■ TEXTE FOURNI ■
□ □ □

Il n’y a qu’une opinion sur l’extrême faiblesse de la troisième partie, qui renferme pourtant la seule situation vraiment dramatique de cette étrange composition. On ne saurait rien imaginer de plus pauvre et de plus terne que le chœur de la révolte de l’équipage, que les récitatifs et l’air que chante Colomb pour apaiser ces hommes indociles et grossiers qui peuvent l’arrêter tout court dans son voyage miraculeux. Il n’est pas besoin de se rappeler comment Spontini a traité, dans son Fernand Cortés, une scène à peu près semblable, pour trouver la musique de M. F. David d’une déplorable médiocrité. Quelles belles pages de musique épique eût pu écrire sur le monologue de Colomb, s’adressant à son génie au milieu du silence de la nuit et de l’océan, un compositeur doué de cette vigueur, de cette variété d’inspiration qui manquent à l’auteur du Désert !

□ □ □

■ LIGNES ENREGISTRÉES ■
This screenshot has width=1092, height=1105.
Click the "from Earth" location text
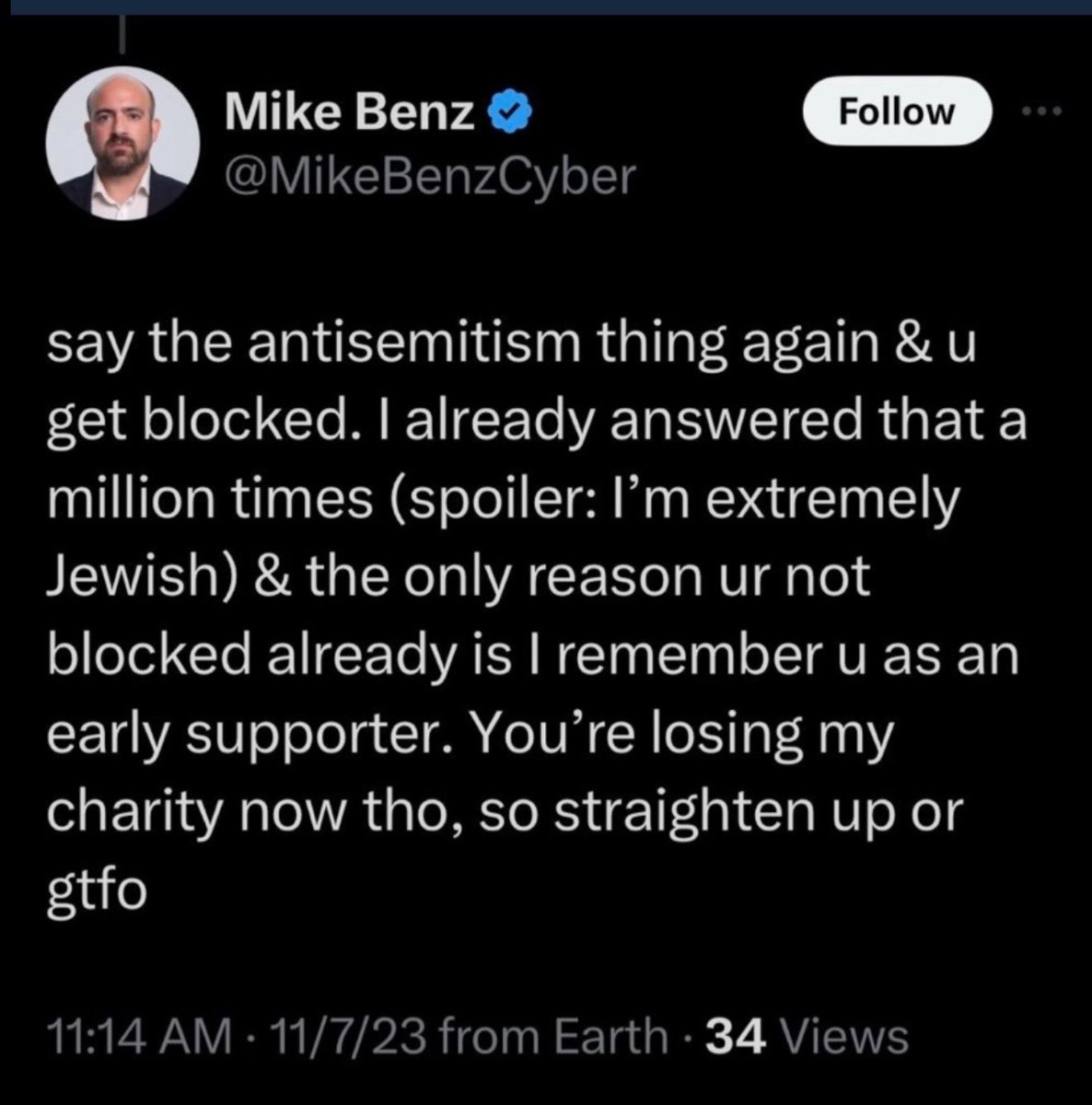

□ □ □

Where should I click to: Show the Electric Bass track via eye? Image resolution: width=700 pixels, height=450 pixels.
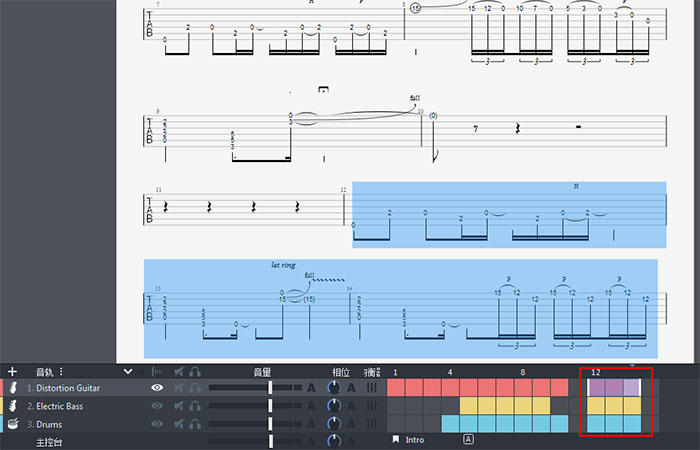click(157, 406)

□ □ □

■ OBJECTIF 1 ■
Recopiez le passage de la critique musicale en commençant par « Il n’y a qu’une » et en allant jusqu’à « l’auteur du Désert ! ». Changez au passage « grossiers » en « rudes ».
■ OBJECTIF 2 ■
Les affirmations suivantes s’accordent-elles avec la critique musicale ? Répondez par oui ou par non pour chacune et citez les mots décisifs du texte.
(a) La troisième partie de l’œuvre est jugée extrêmement faible.
(b) Le critique trouve excellente la musique de M. F. David dans cette partie.
(c) Dans son monologue, Colomb s’adresse à son génie au milieu du silence de la nuit et de l’océan.

■ SOLUTION 1 ■
Il n’y a qu’une opinion sur l’extrême faiblesse de la troisième partie, qui renferme pourtant la seule situation vraiment dramatique de cette étrange composition. On ne saurait rien imaginer de plus pauvre et de plus terne que le chœur de la révolte de l’équipage, que les récitatifs et l’air que chante Colomb pour apaiser ces hommes indociles et rudes qui peuvent l’arrêter tout court dans son voyage miraculeux. Il n’est pas besoin de se rappeler comment Spontini a traité, dans son Fernand Cortés, une scène à peu près semblable, pour trouver la musique de M. F. David d’une déplorable médiocrité. Quelles belles pages de musique épique eût pu écrire sur le monologue de Colomb, s’adressant à son génie au milieu du silence de la nuit et de l’océan, un compositeur doué de cette vigueur, de cette variété d’inspiration qui manquent à l’auteur du Désert !

■ SOLUTION 2 ■
(a) Oui : « Il n’y a qu’une opinion sur l’extrême faiblesse de la troisième partie ».
(b) Non : « trouver la musique de M. F. David d’une déplorable médiocrité ».
(c) Oui : « le monologue de Colomb, s’adressant à son génie au milieu du silence de la nuit et de l’océan ».